That it’s faster is indisputable.
Today, thanks to technology, faster is seen as better. We’ve become a society
that wants what it wants as fast as they can get it, from their coffee to their
food to their internet and now, their babies.
But there is still the
belief that nothing worth having comes easy and that
belief holds especially true in regards to having children.
Labor (the harder the better) is seen as a badge of
courage. Jessica, a twenty-seven year old mother of
two from Welland, Ontario who runs a home daycare suffered
for four days to experience the miracle of birth, the
‘normal’ way before finally being given
a c-section and then had to deal with her sister, who’d
had her baby vaginally, complaining about getting stitches.
“I am sure they did hurt, but it is nothing like
recovering from a c-section. With both of my girls I
had to sleep lying on my back propped up for three weeks
because it hurt too much to sleep completely flat or
turn over onto my side! My incision area still hurts
if pressure is put on it a certain way and my youngest
is two and a half!”
That you don’t have
to labor to bring the baby into the world during a c-section
operation is true. However, what new c-section mothers
don’t realize but learn very soon is that the
pain they avoided during birth is dragged out over months
in their recovery. Cate, a forty year old voice over
artists had planned to have her son vaginally but for
some reason at 9cm the baby wasn’t able to rotate
fully and after several exhaustive hours a c-section
was finally suggested. She wants to drive home the point
that , “while I can sit just fine and am not bleeding
after my delivery, I've got staples across my abdomen
and had to deal with the after effects of surgery; no
driving, no heavy lifting, nerve tingling/sensation
loss.” No one takes into account that the suffering
many mothers go through before a c-section is even suggested
as an option makes a vaginal birth with its epidural
seem like a cake walk.
A few mothers can barely
walk after a c-section, they have to wait for their intestines to begin working
properly again, usually resulting in severe pain, bending is not an option.
Everything inside is held together with stitches and staples and there’s
a risk of infection of the incision. The area has to sometimes be drained using
a special drain of any fluids that collection on the inside, yet another thing
new c-section mothers have to deal with. Mothers literally feel turned inside
out.
After a vaginal delivery,
the new mother walks out of the hospital with her bundle of joy, with only the
worry of tearing any stitches (an episiotomy is a rare occurrence where the
outer wall of the vagina has to be cut in the event that the baby’s head
is too big to pass through), and cumbersome breastfeeding, if she so chooses.

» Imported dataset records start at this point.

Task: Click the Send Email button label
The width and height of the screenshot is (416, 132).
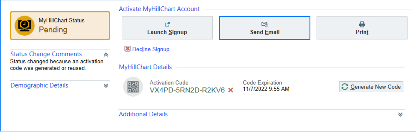Action: point(265,32)
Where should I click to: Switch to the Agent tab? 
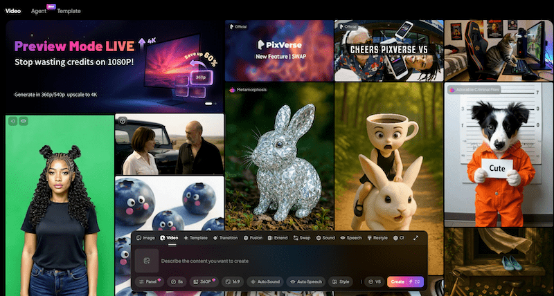(x=39, y=11)
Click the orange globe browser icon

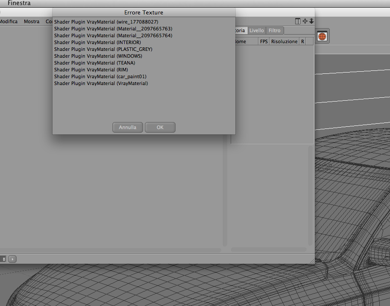click(322, 36)
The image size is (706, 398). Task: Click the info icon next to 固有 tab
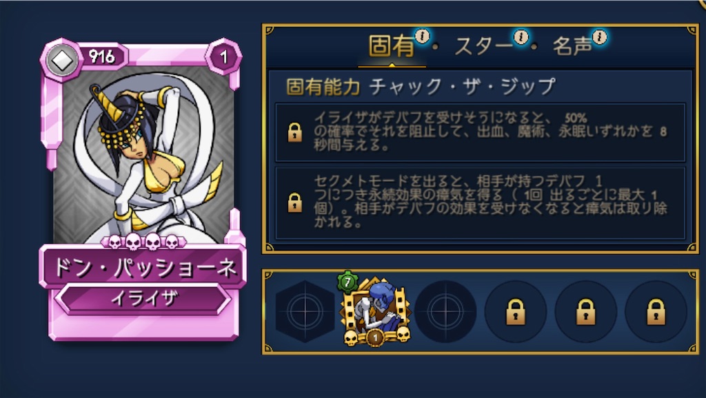click(423, 36)

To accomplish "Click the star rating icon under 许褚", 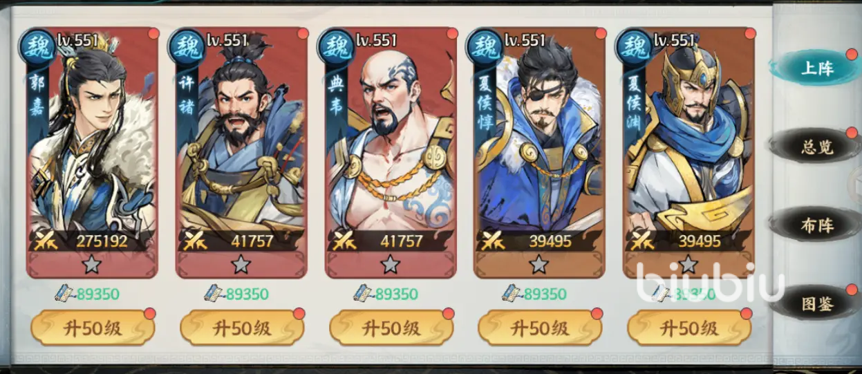I will coord(241,263).
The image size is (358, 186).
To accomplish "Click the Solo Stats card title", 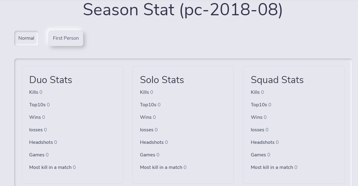I will (x=162, y=80).
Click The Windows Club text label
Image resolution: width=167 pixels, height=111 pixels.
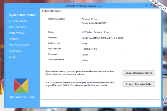coord(22,97)
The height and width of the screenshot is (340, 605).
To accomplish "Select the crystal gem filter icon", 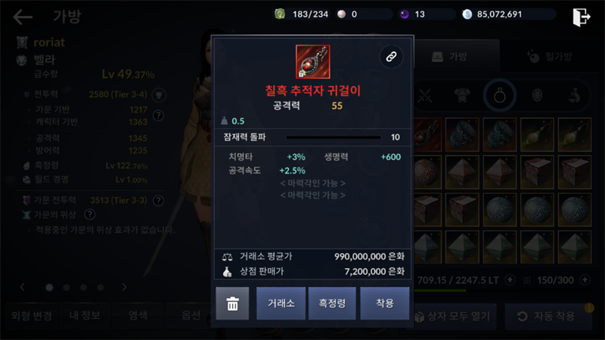I will click(537, 95).
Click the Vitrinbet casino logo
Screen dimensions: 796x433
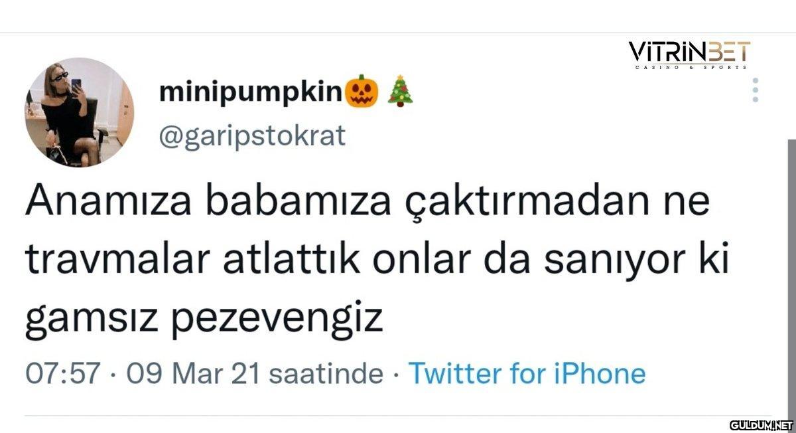[690, 54]
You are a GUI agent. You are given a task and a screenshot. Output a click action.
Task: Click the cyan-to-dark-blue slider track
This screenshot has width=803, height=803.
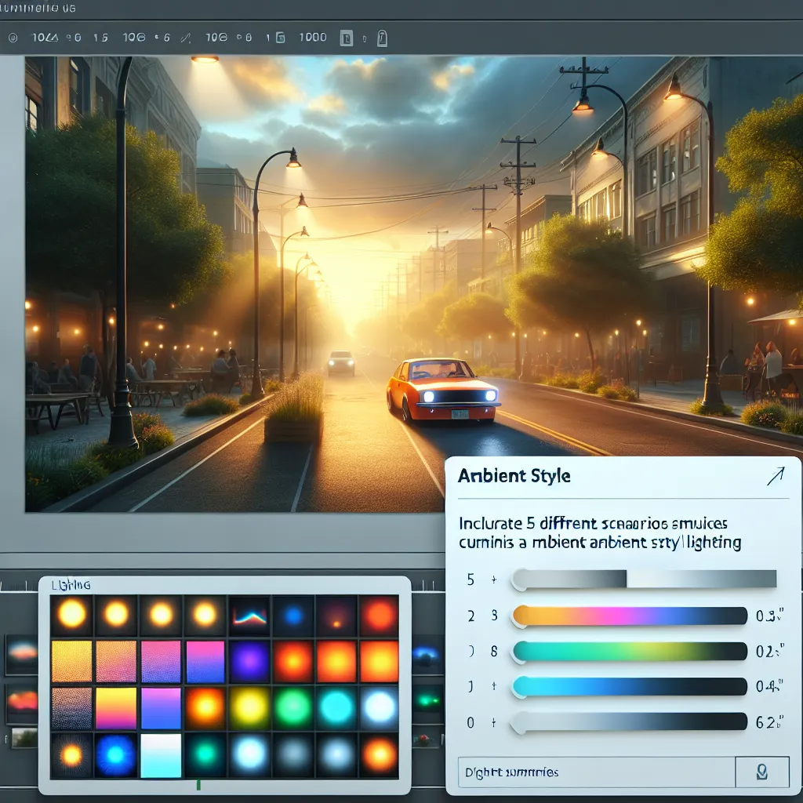pos(629,687)
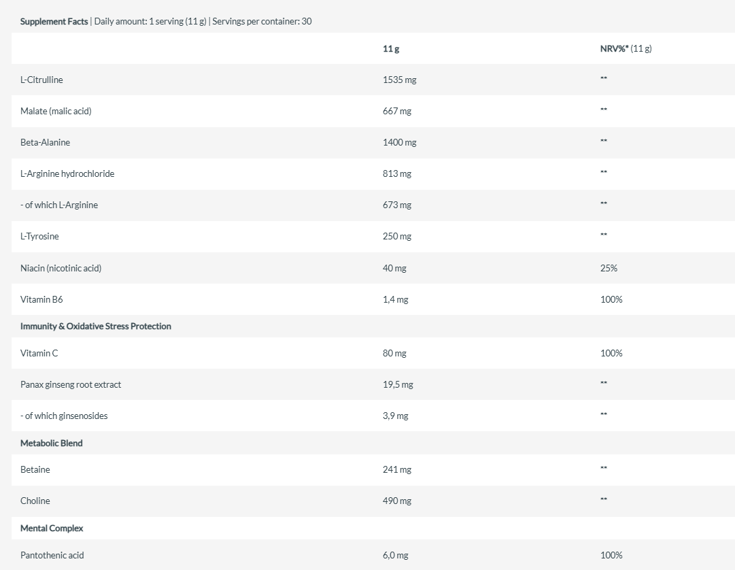
Task: Click the 490 mg Choline amount
Action: [397, 501]
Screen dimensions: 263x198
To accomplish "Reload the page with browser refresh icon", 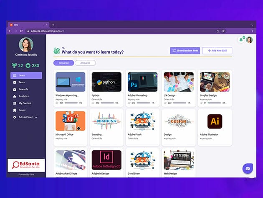I will coord(21,31).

C-section mothers have a much harder time breastfeeding because of tricky positioning
thanks to their incision.
But nothing can prepare
c-section mothers for the derision from not only their families but from medical
staff as well.
Jane, a thirty-one year
old architect from Virginia relates, “I was induced
when I was pregnant with my twins. I began having contractions
and I dilated to 5cm, this continued for 2 more days
without any further dilation or my water breaking. They
decided to give me a c-section. For 3 days my drug induced
uterus tried in vain to push them out simultaneously
to which I was told "You're lucky you never really
went into labor and had to push them out!" I was
lucky I didn't bleed to death. When I had my third child
with a planned c-section I did get a "taking the
easy way out, huh?" and "at least you'll look
pretty in your pictures this time!" from one of
the nurses.”
When Teresa, a housekeeper
had to have her second child by c-section, family members went so far as to
tell her that she must love her first child, her daughter, more because she
suffered more to have her. This sadomasochistic belief that pain equals love
has sent many a c-section mother diving into depression.
Cate explains, “I
know other moms who had c-sections wish that we could have delivered vaginally
and sort of feel like we missed out. Our deliveries were more sterile...sheet
across the front of you, so you can't see your child come out, you're strapped
to the table so you don't move and you don't get to hold your child as quickly
after the delivery. To be made to feel less than a mom by having a c-section
makes it hard because our deliveries (in some instances) were scary for us because
our bodies were not responding to the birth process as they "should"
have. I liken it to women who feel like a failure because they have fertility
issues and need assistance to get pregnant.”
It’s bad enough that
some women feel their own acute sense of disappointment at not suffering through
the miracle of birth the ‘normal’ way, when others treat her that
way too, her sense of inadequacy increases. Jessica continues, “I feel
there is a stigma to having your children only by c section, for some reason,
I don't quite feel complete as a women because I had my children through c-section,
there was nothing I could do about it and wanted to have them vaginally but
I couldn't. I’m not sure why that is, maybe because of comments from other
moms. They make you feel inferior as a woman and that you did it the easy way,
all though if you ask any women who had a c-section and had to recover from
it they would tell you giving birth vaginally is the easy way!”